● **WHAT THE TASK REQUIRES**
Below are entries; output exactly the lines from the one with "Screen dimensions: 1024x740" to the one with "is (800, 1343).", both included, and nothing else.

Stored records:
----------------
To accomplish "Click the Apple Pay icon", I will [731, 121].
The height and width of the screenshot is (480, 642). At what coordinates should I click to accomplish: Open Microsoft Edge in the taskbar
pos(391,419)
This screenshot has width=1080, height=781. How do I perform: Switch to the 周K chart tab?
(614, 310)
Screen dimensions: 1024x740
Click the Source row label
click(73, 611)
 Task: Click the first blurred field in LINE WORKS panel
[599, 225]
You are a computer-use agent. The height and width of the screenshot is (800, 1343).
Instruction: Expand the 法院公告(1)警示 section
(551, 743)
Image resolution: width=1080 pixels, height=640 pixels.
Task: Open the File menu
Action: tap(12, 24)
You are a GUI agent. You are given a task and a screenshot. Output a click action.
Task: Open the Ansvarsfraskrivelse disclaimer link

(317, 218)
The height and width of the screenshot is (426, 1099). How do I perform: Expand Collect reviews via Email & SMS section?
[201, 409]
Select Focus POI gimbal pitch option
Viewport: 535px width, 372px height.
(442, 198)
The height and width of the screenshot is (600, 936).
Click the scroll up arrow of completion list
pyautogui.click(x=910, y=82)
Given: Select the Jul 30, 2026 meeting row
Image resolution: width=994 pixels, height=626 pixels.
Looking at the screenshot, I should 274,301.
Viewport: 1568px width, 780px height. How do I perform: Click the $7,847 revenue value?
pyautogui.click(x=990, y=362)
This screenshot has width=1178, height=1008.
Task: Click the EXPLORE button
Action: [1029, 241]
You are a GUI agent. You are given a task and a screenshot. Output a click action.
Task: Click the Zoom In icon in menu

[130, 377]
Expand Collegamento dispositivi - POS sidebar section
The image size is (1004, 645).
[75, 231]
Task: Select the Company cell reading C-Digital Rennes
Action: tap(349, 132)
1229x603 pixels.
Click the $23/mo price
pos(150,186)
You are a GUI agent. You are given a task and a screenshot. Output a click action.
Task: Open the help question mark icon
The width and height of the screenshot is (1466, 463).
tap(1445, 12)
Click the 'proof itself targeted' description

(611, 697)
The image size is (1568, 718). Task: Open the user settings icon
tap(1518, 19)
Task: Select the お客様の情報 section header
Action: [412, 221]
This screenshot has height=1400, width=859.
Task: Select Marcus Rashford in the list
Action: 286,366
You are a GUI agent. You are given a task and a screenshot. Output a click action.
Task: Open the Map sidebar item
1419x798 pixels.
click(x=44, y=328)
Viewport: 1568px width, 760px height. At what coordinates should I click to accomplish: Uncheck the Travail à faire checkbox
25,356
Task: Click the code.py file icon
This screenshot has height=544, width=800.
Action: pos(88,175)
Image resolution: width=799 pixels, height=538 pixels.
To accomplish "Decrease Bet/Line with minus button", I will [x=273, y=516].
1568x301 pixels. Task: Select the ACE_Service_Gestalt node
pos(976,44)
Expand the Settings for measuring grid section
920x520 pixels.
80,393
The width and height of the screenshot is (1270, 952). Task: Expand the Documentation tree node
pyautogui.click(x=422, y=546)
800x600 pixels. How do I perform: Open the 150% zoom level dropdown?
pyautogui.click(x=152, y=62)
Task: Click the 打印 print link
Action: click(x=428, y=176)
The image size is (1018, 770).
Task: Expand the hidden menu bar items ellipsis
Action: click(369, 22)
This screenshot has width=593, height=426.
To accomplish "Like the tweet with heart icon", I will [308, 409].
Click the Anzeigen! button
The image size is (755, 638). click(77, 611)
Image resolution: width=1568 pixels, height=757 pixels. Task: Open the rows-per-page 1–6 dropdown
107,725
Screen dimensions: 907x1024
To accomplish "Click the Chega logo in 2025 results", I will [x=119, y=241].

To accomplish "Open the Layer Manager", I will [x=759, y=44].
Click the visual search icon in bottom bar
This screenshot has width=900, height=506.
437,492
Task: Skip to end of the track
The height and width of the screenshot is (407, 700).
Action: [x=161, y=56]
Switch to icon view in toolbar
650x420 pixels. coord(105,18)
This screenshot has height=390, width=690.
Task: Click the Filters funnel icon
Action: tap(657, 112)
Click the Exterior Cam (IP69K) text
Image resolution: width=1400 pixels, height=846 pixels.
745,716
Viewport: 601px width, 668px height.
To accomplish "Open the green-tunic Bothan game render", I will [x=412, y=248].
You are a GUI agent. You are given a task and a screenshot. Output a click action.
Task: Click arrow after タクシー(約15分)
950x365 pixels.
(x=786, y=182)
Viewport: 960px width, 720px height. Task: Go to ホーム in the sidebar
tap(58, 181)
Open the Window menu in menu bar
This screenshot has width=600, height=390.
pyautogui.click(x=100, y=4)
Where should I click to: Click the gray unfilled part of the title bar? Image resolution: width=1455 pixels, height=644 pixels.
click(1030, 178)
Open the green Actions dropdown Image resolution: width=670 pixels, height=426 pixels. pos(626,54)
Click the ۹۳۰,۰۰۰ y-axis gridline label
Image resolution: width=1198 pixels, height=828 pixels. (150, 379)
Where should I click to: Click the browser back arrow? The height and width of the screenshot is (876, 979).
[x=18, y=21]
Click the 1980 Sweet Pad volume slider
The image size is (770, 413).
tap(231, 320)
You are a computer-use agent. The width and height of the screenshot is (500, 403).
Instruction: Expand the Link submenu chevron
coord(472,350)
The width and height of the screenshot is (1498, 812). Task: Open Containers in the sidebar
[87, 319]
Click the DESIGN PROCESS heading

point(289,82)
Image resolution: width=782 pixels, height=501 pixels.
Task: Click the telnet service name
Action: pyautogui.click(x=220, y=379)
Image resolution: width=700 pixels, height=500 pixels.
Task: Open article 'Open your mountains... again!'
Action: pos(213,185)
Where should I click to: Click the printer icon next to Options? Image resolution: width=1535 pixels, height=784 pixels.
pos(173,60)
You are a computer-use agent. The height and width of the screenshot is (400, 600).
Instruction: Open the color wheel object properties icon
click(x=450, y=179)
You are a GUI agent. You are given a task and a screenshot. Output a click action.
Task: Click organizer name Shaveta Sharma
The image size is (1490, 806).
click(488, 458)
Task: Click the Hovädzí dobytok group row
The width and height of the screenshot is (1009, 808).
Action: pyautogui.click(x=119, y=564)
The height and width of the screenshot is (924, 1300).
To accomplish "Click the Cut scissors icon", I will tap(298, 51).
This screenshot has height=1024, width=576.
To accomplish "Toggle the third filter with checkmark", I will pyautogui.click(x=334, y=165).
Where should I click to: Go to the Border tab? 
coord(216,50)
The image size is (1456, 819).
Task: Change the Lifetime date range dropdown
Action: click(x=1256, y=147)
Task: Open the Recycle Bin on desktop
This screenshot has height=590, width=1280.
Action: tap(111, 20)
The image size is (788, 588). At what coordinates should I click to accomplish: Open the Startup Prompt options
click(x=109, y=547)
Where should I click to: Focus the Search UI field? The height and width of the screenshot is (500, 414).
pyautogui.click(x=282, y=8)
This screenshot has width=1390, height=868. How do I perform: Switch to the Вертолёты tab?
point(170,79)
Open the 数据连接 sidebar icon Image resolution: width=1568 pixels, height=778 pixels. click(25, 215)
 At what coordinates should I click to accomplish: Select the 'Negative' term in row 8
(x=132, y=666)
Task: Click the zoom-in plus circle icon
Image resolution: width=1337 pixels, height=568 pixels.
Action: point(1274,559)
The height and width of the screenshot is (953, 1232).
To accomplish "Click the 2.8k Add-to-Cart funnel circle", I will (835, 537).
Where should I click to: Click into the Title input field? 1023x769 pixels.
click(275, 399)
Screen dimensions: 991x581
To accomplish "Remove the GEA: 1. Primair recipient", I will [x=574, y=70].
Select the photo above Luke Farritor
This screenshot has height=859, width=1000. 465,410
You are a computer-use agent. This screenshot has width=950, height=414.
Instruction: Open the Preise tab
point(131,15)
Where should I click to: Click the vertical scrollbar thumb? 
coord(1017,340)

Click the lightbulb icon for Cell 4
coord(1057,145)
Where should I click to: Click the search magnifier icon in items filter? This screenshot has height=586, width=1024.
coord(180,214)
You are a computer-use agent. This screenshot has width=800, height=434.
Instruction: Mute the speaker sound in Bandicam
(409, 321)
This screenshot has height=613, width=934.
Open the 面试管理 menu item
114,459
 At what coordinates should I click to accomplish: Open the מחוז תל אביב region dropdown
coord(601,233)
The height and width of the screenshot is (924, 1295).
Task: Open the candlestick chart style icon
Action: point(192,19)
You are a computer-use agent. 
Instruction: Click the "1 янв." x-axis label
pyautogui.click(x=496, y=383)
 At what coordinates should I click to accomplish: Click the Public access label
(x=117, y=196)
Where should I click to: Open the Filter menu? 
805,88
----------------
● **WRITTEN REPLY**
Screen dimensions: 1024x740
Click the Source row label
click(73, 611)
 Task: Click the first blurred field in LINE WORKS panel
[599, 225]
You are a computer-use agent. The height and width of the screenshot is (800, 1343).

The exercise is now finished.